* _TASK TO COMPLETE_:
Among the entries below, take the line with "Open Self-Diagnosis Help" and the line with "Given: Click the Machine family label", and output them and every line between them exactly, with nothing else.

(Recorded data)
====

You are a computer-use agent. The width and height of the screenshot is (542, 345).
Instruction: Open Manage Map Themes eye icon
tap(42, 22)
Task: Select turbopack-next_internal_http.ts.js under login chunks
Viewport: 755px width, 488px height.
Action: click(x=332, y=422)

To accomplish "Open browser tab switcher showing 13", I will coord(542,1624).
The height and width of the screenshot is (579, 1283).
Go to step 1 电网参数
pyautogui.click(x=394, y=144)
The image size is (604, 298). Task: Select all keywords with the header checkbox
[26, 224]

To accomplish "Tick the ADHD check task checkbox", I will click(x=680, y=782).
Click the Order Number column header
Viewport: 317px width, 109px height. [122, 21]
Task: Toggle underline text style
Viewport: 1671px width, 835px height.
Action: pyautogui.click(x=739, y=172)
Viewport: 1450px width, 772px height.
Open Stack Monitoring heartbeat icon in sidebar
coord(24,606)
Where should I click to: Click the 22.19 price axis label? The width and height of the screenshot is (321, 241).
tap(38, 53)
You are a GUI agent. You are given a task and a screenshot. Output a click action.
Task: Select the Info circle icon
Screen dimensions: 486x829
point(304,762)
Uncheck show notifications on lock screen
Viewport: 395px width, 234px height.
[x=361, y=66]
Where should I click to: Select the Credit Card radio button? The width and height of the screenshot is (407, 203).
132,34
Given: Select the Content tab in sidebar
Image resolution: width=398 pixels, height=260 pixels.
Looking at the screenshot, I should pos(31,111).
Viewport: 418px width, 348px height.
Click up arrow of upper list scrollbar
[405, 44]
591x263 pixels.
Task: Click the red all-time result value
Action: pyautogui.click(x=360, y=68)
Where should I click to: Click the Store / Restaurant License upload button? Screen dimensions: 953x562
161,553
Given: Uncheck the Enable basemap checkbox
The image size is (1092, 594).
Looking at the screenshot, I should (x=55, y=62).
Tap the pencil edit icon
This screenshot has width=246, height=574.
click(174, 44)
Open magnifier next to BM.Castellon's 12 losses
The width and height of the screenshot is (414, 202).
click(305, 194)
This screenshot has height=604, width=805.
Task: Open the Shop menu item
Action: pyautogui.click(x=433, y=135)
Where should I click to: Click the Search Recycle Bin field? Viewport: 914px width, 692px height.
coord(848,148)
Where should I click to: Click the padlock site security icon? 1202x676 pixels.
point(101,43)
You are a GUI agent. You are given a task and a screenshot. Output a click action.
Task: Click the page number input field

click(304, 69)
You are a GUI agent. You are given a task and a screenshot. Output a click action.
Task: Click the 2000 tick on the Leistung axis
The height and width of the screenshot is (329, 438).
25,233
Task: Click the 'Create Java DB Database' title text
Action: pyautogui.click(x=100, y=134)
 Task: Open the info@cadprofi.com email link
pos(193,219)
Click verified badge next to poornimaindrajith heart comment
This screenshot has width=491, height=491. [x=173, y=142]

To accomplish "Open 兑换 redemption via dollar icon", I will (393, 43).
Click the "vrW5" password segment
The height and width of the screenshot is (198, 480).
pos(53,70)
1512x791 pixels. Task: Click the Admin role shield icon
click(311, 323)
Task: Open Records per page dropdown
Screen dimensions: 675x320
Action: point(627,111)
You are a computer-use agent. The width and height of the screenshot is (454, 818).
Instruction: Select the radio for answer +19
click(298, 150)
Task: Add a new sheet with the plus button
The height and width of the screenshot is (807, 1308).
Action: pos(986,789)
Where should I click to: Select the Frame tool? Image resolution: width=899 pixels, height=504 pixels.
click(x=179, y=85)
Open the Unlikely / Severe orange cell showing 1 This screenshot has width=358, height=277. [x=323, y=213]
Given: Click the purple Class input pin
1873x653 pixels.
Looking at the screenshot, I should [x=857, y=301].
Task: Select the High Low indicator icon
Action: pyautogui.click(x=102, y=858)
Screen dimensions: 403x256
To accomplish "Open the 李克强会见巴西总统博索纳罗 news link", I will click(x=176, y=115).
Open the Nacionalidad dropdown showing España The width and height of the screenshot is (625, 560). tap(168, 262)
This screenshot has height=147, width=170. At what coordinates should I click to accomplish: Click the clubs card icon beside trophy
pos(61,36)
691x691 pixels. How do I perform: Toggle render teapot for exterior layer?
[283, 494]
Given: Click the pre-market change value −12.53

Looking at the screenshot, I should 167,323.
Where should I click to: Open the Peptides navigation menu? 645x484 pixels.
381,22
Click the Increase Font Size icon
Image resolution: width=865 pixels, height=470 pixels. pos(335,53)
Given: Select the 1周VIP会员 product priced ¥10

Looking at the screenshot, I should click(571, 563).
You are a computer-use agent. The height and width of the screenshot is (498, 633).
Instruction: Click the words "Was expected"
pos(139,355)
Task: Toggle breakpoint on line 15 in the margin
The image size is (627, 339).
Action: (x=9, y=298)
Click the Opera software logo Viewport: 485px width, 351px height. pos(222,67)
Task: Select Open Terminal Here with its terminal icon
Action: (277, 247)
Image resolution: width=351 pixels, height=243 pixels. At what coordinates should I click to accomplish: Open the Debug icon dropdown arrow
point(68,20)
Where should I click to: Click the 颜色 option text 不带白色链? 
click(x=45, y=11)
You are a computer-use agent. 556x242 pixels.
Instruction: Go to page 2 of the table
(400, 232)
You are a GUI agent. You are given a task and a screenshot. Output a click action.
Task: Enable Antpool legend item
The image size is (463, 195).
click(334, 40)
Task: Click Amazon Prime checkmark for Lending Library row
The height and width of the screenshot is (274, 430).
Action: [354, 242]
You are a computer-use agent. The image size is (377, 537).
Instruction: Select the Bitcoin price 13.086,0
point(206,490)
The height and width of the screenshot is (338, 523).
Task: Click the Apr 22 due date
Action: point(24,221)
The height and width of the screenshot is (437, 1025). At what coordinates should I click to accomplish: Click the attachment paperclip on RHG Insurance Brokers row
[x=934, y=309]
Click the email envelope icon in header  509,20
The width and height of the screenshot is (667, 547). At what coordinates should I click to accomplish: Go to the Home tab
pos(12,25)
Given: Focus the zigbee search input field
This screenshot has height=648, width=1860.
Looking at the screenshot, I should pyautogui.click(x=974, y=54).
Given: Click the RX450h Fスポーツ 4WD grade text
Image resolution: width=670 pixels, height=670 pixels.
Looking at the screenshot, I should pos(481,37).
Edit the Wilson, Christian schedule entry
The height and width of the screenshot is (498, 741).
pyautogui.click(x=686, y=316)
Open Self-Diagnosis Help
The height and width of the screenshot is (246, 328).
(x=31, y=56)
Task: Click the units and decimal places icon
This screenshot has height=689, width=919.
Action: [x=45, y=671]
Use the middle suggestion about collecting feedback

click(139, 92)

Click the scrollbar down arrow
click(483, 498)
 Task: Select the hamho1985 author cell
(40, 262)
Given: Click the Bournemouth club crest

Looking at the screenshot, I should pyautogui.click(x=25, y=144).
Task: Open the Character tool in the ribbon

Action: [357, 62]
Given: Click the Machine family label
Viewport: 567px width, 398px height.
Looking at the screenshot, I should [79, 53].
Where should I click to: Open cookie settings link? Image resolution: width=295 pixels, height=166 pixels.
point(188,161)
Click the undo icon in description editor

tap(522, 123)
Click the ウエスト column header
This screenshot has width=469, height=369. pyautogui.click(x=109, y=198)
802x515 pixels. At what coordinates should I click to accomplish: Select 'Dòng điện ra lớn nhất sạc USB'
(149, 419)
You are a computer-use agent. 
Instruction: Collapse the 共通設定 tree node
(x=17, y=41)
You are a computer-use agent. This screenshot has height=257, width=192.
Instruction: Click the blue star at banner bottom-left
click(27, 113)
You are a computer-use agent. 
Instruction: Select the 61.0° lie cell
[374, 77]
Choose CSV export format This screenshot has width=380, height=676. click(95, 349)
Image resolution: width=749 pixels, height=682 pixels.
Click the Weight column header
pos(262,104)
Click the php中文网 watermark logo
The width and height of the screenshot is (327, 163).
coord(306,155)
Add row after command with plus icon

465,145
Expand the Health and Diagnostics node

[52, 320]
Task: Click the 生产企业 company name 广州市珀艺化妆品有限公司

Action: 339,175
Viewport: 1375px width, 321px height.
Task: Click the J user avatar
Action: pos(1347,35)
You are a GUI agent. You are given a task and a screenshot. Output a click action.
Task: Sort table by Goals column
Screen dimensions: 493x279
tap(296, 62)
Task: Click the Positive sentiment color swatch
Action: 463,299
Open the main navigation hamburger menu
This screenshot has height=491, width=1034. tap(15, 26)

====

* _EXERCISE OUTPUT_:
Open Self-Diagnosis Help
The height and width of the screenshot is (246, 328).
(x=31, y=56)
Task: Click the units and decimal places icon
This screenshot has height=689, width=919.
Action: [x=45, y=671]
Use the middle suggestion about collecting feedback

click(139, 92)

Click the scrollbar down arrow
click(483, 498)
 Task: Select the hamho1985 author cell
(40, 262)
Given: Click the Bournemouth club crest

Looking at the screenshot, I should pyautogui.click(x=25, y=144).
Task: Open the Character tool in the ribbon

Action: [357, 62]
Given: Click the Machine family label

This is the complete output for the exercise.